Living with diabetes is a huge responsibility that also requires a lot of organisation, and those two words probably aren’t the first ones that come to mind when my family and friends think of me.
In spite of this, I try my hardest, but when you are diabetic the simplest of trips or days out require a lot of forward thinking. How long will I be out? Will I be able to test or inject somewhere clean and preferably quiet? What / Where will I eat? How much medication do I need to take? I want to say that I miss the days I could just go out, but truthfully, I don’t even remember a time that I could.
Whether I’m out for the day, or out for the night, I need a lot of stuff. Blood testing kit, Insulin (both kinds), Needles, Tablets, Glucose Tablets in case I have a hypo, snacks in case my bloods start to drop, the list is endless. Not great when you want to take the gorgeous, dainty clutch bag you’ve just been bought and it’s looking more like you’ll need a rucksack to get out the door. Travelling light is not always an option.
In a more emotional sense of the word, being diabetic often feels like major baggage.

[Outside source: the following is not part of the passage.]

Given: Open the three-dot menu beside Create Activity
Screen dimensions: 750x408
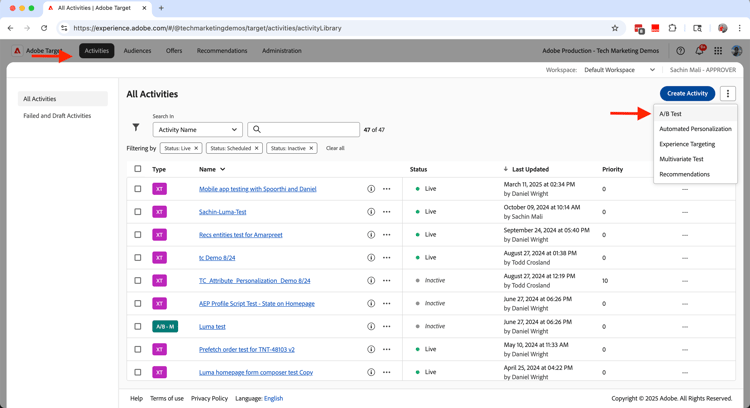Looking at the screenshot, I should pos(728,93).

I’m lucky that my friends and family are understanding, but to be perfectly honest, it’s hard to not feel like a burden a lot of the time. There have been times, on a family day out where my bloods have dropped and I’ve begun to hypo, only to realise I had no glucose tablets or other form of sugar, and we’ve had to head back to the car or even call it a day. On a night out with friends a few months back, I underestimated how much alcohol I would drink and sent my blood sugars too high so whilst they were dancing, I was just stood fighting the urge to pass out or be sick.
Most recently, I’ve had to pull out of going to Ibiza with the girls for my best friends 21st because I’m too worried about how my body would react, my GP couldn’t recommend I go and I wouldn’t want to even risk messing up her week. I love her to bits and she was understanding, but it makes me feel so guilty, as if I’m ruining things for everyone else, purely because I can’t get a grip of my own body. As much as I like to just get on with things, I hate when reality hits and I have to accept that I’ll never be entirely “normal”. But who wants to be normal anyway hey?
Relationships are hard, at least at the beginning. From not wanting to tell any potential boyfriends, to having to try and talk them through it all and explain as much as he will need to know without scaring him off, is something I put off for as long as physically possible. It’s daunting enough for me, but I don’t have a choice, I have to face this and do my best. A partner doesn’t have to, they can walk away and it is always a worry. I’d never judge anyone who decided they couldn’t handle what being with me entails. In some ways I would respect them more for at least having the guts to walk away. After all, I’d rather have someone who really wants to be with me and face all my battles alongside me, than someone who would rather be elsewhere but was staying out of guilt or some sense of duty.
I do try bury it, but sometimes I get a genuine sense of grief that I’ll never get to be as spontaneous as I may like. Me and my best friend constantly joke about running away together. It’s often our first text to each other when we get into work, “Can we just run away? Why haven’t we ran away to somewhere hot yet?” And obviously it’s a complete joke and we never really would, but how sad that one of my first thoughts is always “Where would I get my medication??”
I don’t think the sense of guilt, or feeling of being a burden will ever truly go away. It’s something I’ll just have to get on with, and I hope that in surrounding myself with people who love me for me, needles and all, the feeling may at least ease slightly.